Боже милосердный, она может разнести меня в клочья, стоит ей только захотеть! Как мне сделать ее союзницей, сохранить ее как союзницу? Она должна быть на моей стороне, чего бы это ни стоило.
Смех Дмитрия и Марлоу вернул его назад. Его мир снова обрел равновесие. Горящие свечи, обеденный стол, прекрасное серебро, прекрасные друзья. Он в полной безопасности в Иокогаме, печать уже убрана из сейфа и надежно спрятана, уже написано письмо, нужная дата и печать поставлены, оно подкрепляет недостаточно веские улики против ключевого члена Совета директоров; другое письмо косвенно указывает на участие в преступном сговоре его председателя. Без них весь Совет упадет на колени, как развалившийся карточный домик, так должно случиться, они не устоят перед своим единственным шансом поквитаться с Тайлером и Морганом Броком. И не нужно бояться Тесс Струан. Она в моей власти не меньше, чем мое будущее – в ее.
Мне есть чем быть довольным. Вот я, мне двадцать семь, голова Моргана почти что в корзине, я тайпэн будущей компании «Ротвелл-Горнт», сижу во главе великолепного стола, слуги ждут моих приказаний. И она здесь, прекрасная, в скором будущем богатая, и любит меня, как бы она ни старалась скрыть это, моя будущая невеста при любом исходе – ребенок Малкольма только повысит цену для Тесс, смелую, но приемлемую цену, которую она с радостью заплатит!
– Здоровья, и на долгие годы, – молча произнес он тост, поднимая бокал за Анжелику, за себя, за них обоих, уверенный, что его будущее безгранично.
Для гостей его тайный тост прошел незамеченным, они были слишком увлечены беседой, стараясь завоевать ее внимание. Он спокойно наблюдал за ними. Большей частью же он смотрел на нее. Затем легонько ударил по столу.

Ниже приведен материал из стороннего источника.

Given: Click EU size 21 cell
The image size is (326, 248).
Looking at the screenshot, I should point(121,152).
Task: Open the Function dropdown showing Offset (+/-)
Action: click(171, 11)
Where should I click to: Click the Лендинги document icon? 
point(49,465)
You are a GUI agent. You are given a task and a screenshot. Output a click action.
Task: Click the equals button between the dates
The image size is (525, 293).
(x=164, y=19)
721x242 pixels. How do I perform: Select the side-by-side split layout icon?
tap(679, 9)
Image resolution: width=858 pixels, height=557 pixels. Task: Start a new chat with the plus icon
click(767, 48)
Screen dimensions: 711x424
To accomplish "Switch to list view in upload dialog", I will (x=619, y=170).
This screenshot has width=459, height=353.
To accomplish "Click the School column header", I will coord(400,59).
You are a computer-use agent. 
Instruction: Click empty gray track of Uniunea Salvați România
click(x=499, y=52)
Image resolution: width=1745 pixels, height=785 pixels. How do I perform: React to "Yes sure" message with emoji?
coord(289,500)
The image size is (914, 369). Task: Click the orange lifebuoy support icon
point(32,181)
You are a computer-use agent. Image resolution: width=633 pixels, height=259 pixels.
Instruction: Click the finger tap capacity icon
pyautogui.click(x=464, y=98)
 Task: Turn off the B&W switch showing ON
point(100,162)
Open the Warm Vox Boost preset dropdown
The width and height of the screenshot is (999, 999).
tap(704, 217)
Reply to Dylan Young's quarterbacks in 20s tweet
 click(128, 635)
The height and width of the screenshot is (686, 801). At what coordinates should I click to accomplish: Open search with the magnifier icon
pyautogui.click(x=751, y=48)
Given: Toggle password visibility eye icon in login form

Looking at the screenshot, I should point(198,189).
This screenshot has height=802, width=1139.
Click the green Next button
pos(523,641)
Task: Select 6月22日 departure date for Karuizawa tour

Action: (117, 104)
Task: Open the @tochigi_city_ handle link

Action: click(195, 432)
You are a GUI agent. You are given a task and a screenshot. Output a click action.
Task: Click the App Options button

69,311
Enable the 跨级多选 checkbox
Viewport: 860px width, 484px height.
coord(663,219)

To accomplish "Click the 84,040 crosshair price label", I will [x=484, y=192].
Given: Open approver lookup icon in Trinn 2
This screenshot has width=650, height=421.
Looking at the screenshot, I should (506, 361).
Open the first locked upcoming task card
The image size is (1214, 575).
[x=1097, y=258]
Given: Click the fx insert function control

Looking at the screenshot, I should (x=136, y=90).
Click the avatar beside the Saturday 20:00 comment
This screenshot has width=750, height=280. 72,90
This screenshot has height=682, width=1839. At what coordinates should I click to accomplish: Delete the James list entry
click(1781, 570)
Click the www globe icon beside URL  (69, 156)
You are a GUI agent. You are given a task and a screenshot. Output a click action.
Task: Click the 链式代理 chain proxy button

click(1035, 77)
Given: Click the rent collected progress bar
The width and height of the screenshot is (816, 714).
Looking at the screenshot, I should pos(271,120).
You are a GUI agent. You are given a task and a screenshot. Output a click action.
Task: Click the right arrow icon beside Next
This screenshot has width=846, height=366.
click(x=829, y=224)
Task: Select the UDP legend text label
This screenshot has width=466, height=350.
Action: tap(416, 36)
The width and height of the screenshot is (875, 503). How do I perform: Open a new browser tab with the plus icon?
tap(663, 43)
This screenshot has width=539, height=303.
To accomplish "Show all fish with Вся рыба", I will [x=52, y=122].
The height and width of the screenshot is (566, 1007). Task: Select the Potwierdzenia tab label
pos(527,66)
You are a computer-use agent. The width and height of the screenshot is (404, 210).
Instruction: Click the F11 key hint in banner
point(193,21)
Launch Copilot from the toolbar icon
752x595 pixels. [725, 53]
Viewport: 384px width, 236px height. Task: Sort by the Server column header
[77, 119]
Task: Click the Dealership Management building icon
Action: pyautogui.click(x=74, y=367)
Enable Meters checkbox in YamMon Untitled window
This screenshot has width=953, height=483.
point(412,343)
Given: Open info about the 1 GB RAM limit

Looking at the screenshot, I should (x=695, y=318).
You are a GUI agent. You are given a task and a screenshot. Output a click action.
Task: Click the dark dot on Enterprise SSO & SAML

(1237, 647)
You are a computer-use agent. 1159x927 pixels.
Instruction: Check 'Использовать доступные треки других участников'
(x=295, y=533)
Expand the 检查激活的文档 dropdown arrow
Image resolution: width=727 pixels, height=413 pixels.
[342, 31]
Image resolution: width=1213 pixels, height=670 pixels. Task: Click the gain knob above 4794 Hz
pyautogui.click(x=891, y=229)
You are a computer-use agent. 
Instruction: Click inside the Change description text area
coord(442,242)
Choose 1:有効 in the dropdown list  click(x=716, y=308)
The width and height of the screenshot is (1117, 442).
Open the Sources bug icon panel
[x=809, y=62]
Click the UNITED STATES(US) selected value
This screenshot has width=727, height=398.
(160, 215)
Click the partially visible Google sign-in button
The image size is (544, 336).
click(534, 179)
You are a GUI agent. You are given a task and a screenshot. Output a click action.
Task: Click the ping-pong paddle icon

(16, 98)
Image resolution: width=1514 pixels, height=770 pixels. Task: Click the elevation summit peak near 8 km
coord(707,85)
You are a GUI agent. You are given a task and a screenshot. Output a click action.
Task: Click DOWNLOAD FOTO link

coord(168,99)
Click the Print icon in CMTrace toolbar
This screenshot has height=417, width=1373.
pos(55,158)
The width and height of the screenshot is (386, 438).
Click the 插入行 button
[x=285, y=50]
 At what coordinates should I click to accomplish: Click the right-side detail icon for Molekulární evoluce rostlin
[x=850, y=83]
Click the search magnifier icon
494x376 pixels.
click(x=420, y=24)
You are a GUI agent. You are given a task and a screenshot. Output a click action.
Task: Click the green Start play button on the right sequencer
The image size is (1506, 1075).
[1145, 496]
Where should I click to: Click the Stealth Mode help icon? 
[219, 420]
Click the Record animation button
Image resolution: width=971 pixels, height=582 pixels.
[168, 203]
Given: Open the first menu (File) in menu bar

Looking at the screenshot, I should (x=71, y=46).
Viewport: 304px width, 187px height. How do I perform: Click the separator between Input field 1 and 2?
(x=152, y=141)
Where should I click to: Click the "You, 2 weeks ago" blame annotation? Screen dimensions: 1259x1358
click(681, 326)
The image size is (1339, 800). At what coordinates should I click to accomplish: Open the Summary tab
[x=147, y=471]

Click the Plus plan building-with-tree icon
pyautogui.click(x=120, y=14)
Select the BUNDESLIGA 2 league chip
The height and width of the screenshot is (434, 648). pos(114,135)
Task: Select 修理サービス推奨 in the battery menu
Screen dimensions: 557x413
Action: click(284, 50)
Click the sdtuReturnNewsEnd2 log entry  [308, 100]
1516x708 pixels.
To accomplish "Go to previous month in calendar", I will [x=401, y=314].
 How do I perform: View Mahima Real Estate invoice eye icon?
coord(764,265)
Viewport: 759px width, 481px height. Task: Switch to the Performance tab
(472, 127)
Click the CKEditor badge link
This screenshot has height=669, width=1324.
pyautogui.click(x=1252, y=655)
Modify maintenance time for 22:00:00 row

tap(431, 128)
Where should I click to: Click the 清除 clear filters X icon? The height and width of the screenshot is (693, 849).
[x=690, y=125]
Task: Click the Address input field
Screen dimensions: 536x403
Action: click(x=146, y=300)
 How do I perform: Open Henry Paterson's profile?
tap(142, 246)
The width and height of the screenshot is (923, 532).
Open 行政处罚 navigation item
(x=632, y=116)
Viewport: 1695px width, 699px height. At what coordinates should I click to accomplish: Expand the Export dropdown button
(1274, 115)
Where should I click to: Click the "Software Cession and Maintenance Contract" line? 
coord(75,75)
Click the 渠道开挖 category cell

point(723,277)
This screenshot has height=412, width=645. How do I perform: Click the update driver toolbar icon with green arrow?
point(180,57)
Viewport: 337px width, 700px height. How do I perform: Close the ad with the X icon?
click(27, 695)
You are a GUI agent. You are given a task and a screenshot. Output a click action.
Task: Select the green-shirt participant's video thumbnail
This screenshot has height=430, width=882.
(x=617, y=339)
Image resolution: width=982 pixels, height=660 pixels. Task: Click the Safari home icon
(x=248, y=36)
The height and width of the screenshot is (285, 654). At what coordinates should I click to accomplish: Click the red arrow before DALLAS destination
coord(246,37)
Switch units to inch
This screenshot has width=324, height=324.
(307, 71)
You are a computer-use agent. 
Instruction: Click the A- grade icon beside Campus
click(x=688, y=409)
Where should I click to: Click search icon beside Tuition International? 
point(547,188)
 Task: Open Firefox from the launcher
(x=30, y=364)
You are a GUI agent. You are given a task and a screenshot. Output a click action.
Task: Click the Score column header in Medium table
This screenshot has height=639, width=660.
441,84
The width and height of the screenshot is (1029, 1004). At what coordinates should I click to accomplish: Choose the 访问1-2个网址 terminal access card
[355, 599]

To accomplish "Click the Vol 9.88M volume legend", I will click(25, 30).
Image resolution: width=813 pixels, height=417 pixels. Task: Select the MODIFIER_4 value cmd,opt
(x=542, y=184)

– Анжелика, джентльмены, минуту внимания, пожалуйста. У нас есть индийский пряный суп, густой и острый, запеченая рыба с луком, оливки и охлажденное белое вино «Крю Водезир», щербет и шампанское, затем ростбиф с картофелем и красным вином «Сент-Эмильон» – шеф-повар «отыскал» прекрасный кусок струановской говядины… не волнуйтесь, мэм, – заметил он со смешком, – кусок был куплен, не украден. Затем пирог с курицей и под конец сюрприз, последний из всех сюрпризов.
– И что это будет? – поинтересовался Марлоу.
– Подождите, сами увидите. – Он посмотрел на Анжелику.
Она улыбнулась своей загадочной улыбкой, которая так волновала его, как улыбка Моны Лизы, которую он видел в Лувре во время одной из поездок в Париж – увидел и запомнил навсегда.
– Я думаю, мы должны довериться нашему хозяину, капитан, – тихо сказала она. – Вы не согласны?
55
Воскресенье, 11 января
Ночью Анжелика проснулась в холодном поту: она вернулась в прошлое, во французскую миссию, маленькие бутылочки мамы-сан стояли на столике у кровати, одна уже пустая, другая наготове, чтобы откупорить и выпить, как только начнутся спазмы.
Она обнаружила, что лежит в теплой постели в своей спальне, угли в камине еще теплятся, ночная лампа отбрасывает густые тени, и ужас оставил ее, колотящееся сердце успокоилось, и она стала ждать первых признаков. Ничего. Никаких спазмов или боли в животе. Минуты ожидания. По-прежнему ничего. Слава богу, подумала она, мне, должно быть, приснилось, что они начались. Она обмякла на пуховой перине, глядя на огонь, еще не вполне проснувшаяся, на углях рисовались мирные картины, вот радостный вид парижских крыш на закате дня, перетекающий в летний пейзаж с домиком в Провансе, о котором она мечтала, ее крошка-сын мирно спит у нее на руках. – «Иисус, Мария, пожалуйста, сделайте так, чтобы ничего не началось. Пожалуйста».